- _Vos consignes_
Poursuivez le récit des soirs d'avril à Cotonou à partir de sa dernière phrase.

- _Texte présenté_
Dansons Maintenant : Souvenirs de Christine Bastin...



Soirs d’avril à Cotonou
Je n’étais jamais allée en Afrique …jusqu’à ce jour où j’arrive à Cotonou au Bénin… pour danser ! Invitée à danser en Afrique ! Pour moi qui vibre à chaque évocation de la faille du Rif, ce berceau supposé de l’humanité, c’était précieux, important, impressionnant de se rapprocher de là où tout a commencé : nos premiers pas, nos premiers cris, nos premières joies …
Et ce plaisir immense quand je découvre les photos d’Antoine Tempé qui seront le fil rouge de ma danse : …des corps, des forces, des éclats de fête, des intensités stupéfiantes, du rouge, du blanc, du noir, de l’insolence, de l’exubérance…. La danse de l’Afrique d’aujourd’hui toute en peau, en émotion, en vie urgente et débordante, hommes et femmes puissants l’un devant l’autre…
Alors voilà, pour répondre à la détonation blanche et noire de ce paysage photographique, j’ai imaginé une île rouge de roses, où le blanc explose, où le blanc se fend d’un goût de femmes.
Céline, Mélodie, Christine, dansées par le vent, au milieu du Champ de foire, reçues, accueillies, soulevées par un public qui  entrait de plein fouet dans notre vivant, notre essentiel ….
Quelle leçon pour moi, le soir du premier spectacle, où j’ai cru que ma danse devenait invisible parce que des problèmes techniques bouleversaient son ordonnancement réglé, millimétré !… Parce que la technique m’échappait, il me semblait ne donner à voir que du chaos…Femme de bien peu de foi ! Le public avait  déjà capté,  il se réjouissait tandis que j’étais seule à m’affoler… Seule.

- _Données présentées_
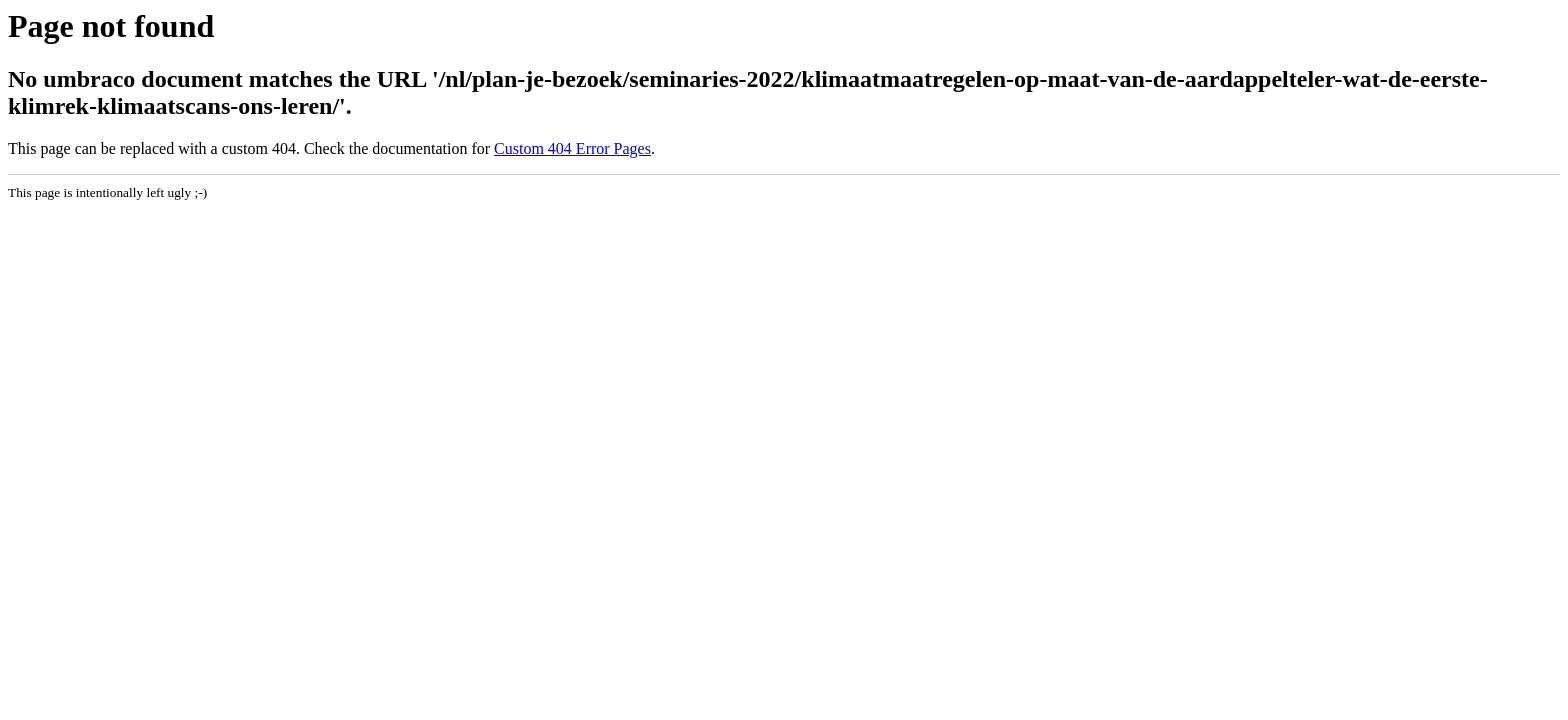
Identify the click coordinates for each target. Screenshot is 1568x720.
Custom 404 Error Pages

- _Réponse attendue_
J’oubliais  que ce qui est "est"… la présence dans l’acceptation de l’imperfection… vaut bien mieux que l’attachement obstiné à ce qui de toutes façons m’échappe. … écouter ce qui est, n’est-ce pas ça danser ? Le vivant justement, juste avant qu’il ne meurt de trop s’organiser…
Le Bénin m’a touché en cela que tout émerge là tout de suite, en voix, en couleurs, en corps…tout vit intensément. Je suis portée par les yeux gourmands des enfants, leurs pieds-chevaux, leurs mains-oiseaux. Et leur curiosité dévorante à la Fondation, ce lieu de haute culture qui veut pour eux le meilleur et peu importe qu’ils aient ou pas de manteaux… Le beau, pour tous. C’est urgent.  
Cette fondation est lieu rayonnant, nourrissant, vital. .. En cet endroit d’Afrique, où encore trop de gens ont trop peu,  il y a vous,  comme un lieu-sel…
Céline, Mirabelle, Carlos, Mohamed, Stéphane, Aurélie, Marie-Cécile et le sorcier de la pluie… merci à vous de nous avoir invitées, nourries, conduites, accompagnées, protégées, regardées, enrichies…
De Cotonou, je suis revenue détendue et dansante et confiante... Le Bénin n’est pas un souvenir, il est présent.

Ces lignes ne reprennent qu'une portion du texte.